As far as numbers are concerned, in France over July 2020, 12 closings were signed in healthcare and MedTech deals worth €100+ million of raised capital, including one significant transaction related to Withings amounting to €53 million.

That being said, a major gap in funding still exists for series A between available and invested capital. In order to assess how strong the venture funding market is, I am used to reviewing the invested-to-raised capital ratio. Under healthy circumstances, this ratio should be between 1.3 and 1.6. Since 2010, this same ratio reached this bar three times. I would be very curious to know how high this ratio is nowadays since the surge of the pandemic.

B.B.: With this in mind, what impact do you see on the financing of MedTech innovation and the activities of investors?

J.M.: Regarding the aftermath of COVID-19 on financing through venture or private equity funds, I see six significant elements emerging from my discussions with investors:

  1. A MedTech funding gap still does exist, most notably in Europe versus the US, and this entails a major imbalance between the amount of potential growth capital and the number of high quality of investment opportunities in series A financing rounds.
  2. Clearly, a higher selectivity from venture funds to identify and pick investment opportunities.
  3. The lure of excess capital available to finance true innovative medical device technologies urges new project owners to review their business plans, adjust their value proposition, and beef up their pitching decks.
  4. A two-fold factor still applies between the amount of Euros or USD invested into BioPharma versus MedMech. Invested capital in series A for MedTech still lags behind invested capital in Biotech.
  5. EV/EBITDA ratios will worsen down the road and will make exit scenarios and valuation modeling trickier to defend in front of potential strategic buyers.
  6. As a result, valuation of companies will naturally decrease. This will make some operating assets more attractive for potential buyouts and therefore create many M&A opportunities (e.g., following "Buy & Build'" strategies).
"True innovation in MedTech will still be funded, yet in a longer timeline and through a more rigorous due diligence process"

B.B.: In these market conditions, what are the main recommendations you would give to entrepreneurs, innovators, and project owners?

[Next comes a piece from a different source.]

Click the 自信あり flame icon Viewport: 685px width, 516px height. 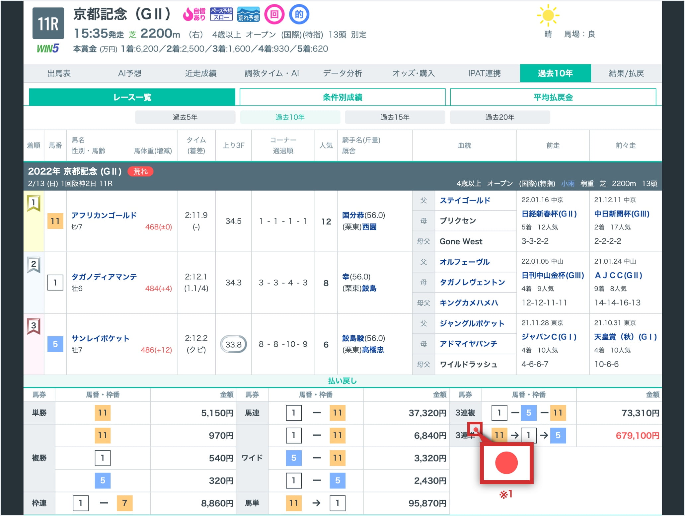pyautogui.click(x=194, y=14)
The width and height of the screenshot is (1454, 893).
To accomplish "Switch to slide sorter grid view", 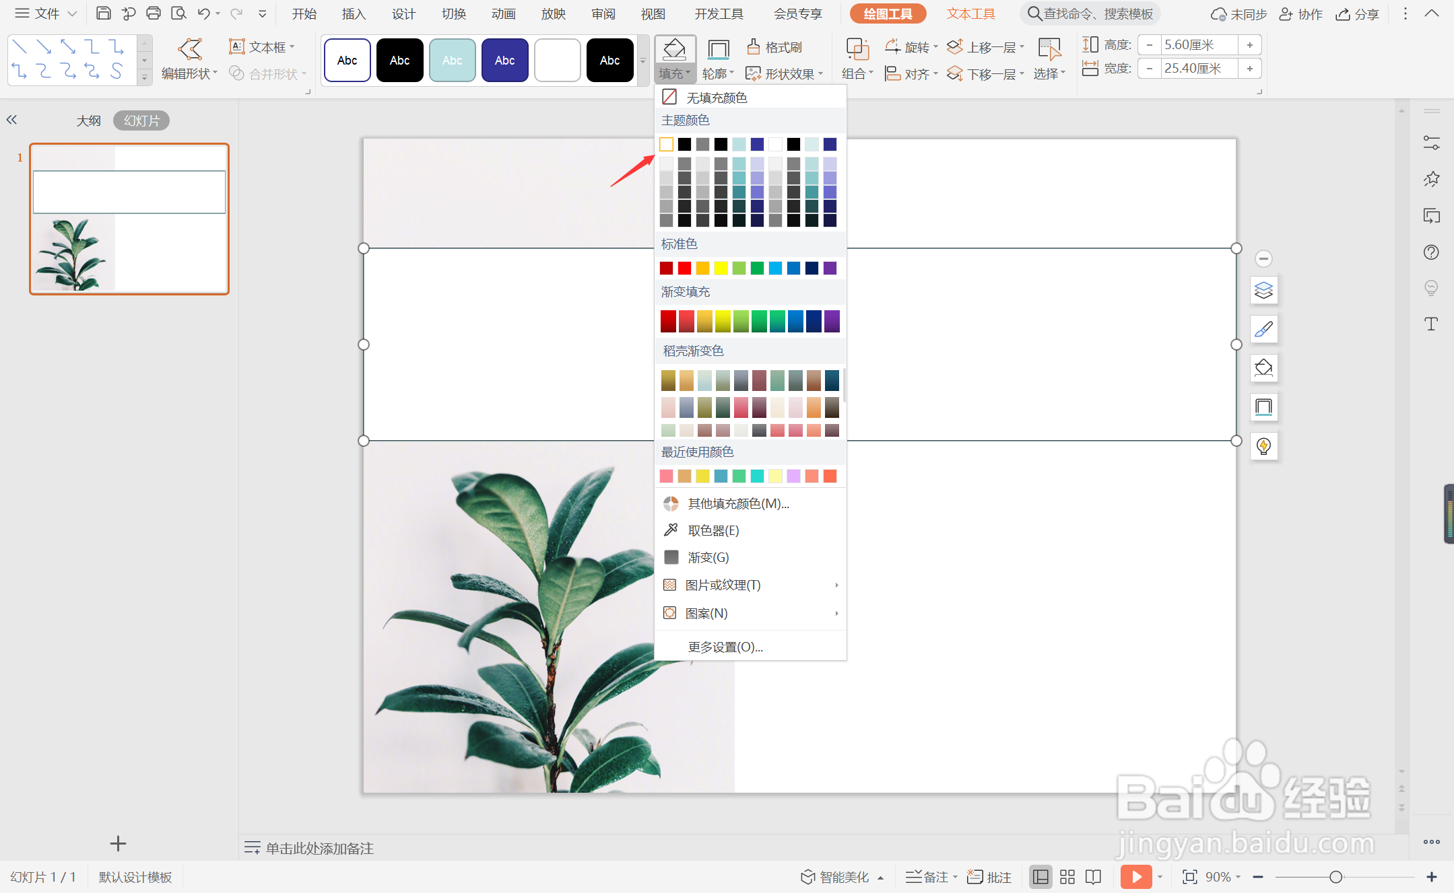I will 1067,876.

J.M.: Let's be clear: True innovation in MedTech will still be funded, yet in a longer timeline and through a more rigorous due diligence process. That means three takeaways for project owners:

  1. Scientists as new project owners should be more nimble, humble, and eager to start thinking from Day 0 about the go-to-market strategy. Any innovative MedTech, regardless of the level of embedded innovation, needs a proper commercial route-to-market while assessing a proof of concept.
  2. A “winner-takes-all” market will rule the series A funding rounds. More resilient MedTech segments, such as digital therapeutics, connected health, and other niche technologies, will dominate the funding market. These technologies will be preempted by early stage ventures, either through venture or corporate venture funds.
  3. While entering into term-sheet negotiations and investment agreements, new project owners should be much ready to compromise on several provisions, such as earn-out, full ratchet, and other anti-dilution rights. Term-sheet negotiations will get tougher and will also require to master negotiation skills with real-life experience.